» **REQUEST**:
Rename "Holidays" to "Vacation" in the data from the line containing "You are a computer-use" through the end, and give those lines back with no other changes. Leave the pictures out of your answer.

--- Start of RECORD EXTRACTS ---

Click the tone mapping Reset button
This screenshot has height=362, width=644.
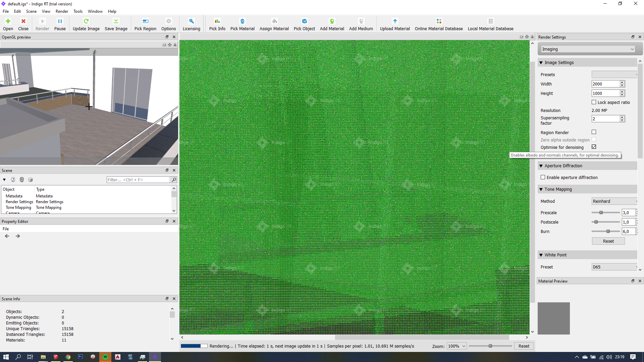tap(608, 241)
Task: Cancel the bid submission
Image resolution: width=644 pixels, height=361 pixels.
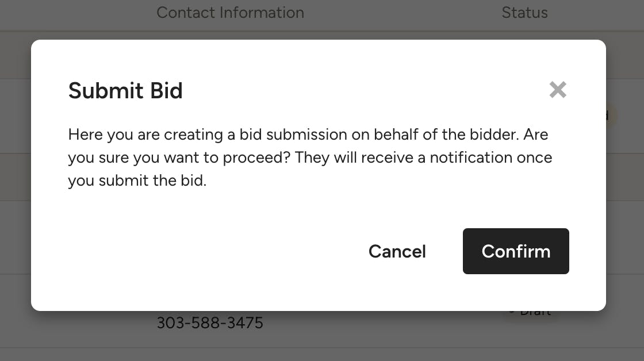Action: tap(397, 251)
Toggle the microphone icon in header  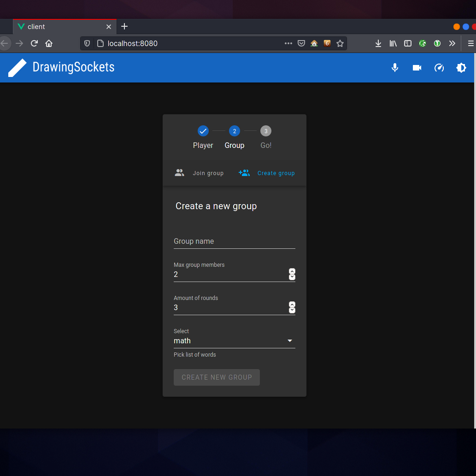click(395, 68)
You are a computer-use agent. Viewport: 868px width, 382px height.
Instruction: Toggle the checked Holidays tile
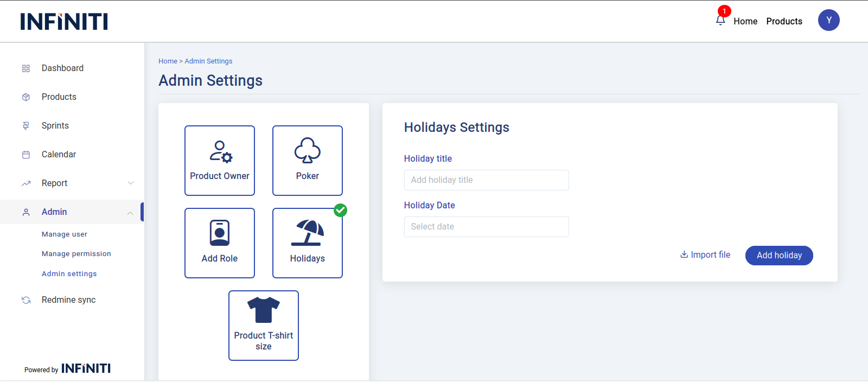(x=308, y=243)
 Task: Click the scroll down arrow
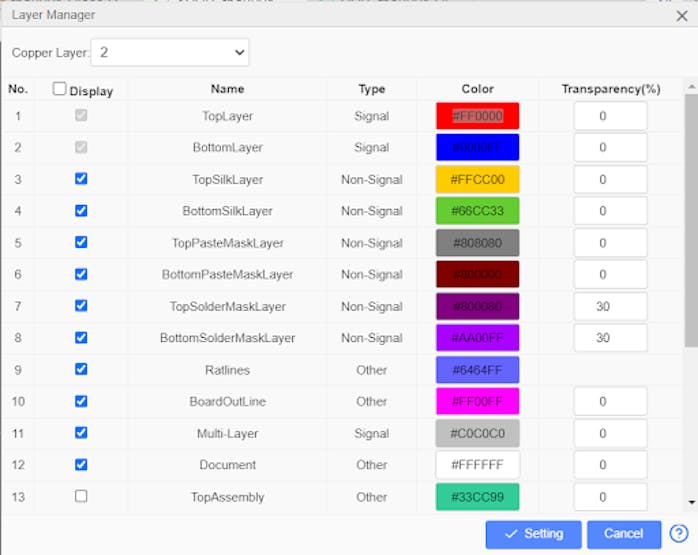click(x=691, y=502)
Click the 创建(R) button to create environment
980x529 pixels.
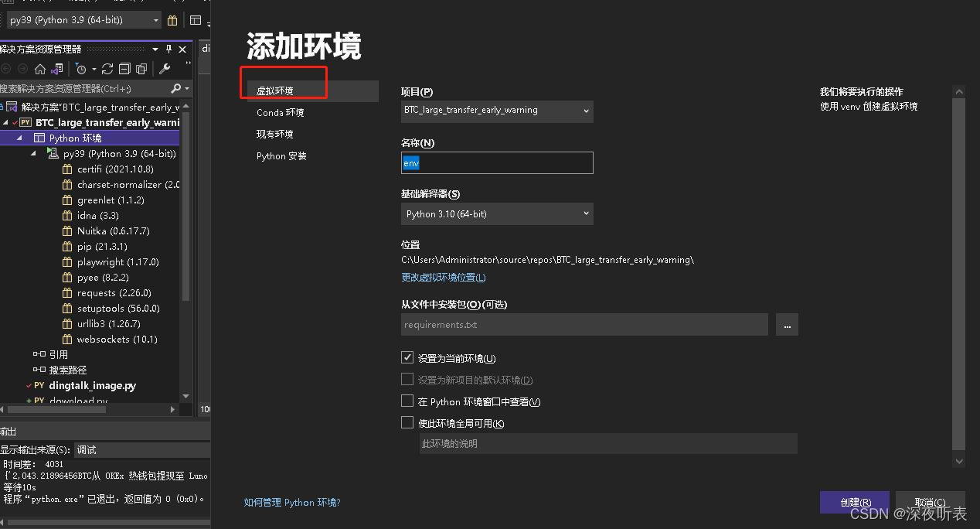point(854,502)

--- End of RECORD EXTRACTS ---

» **SOLUTION FOR THIS EXERCISE**:
You are a computer-use agent. Viewport: 868px width, 382px height.
Instruction: Toggle the checked Vacation tile
(x=308, y=243)
 Task: Click the scroll down arrow
click(x=691, y=502)
Click the 创建(R) button to create environment
980x529 pixels.
point(854,502)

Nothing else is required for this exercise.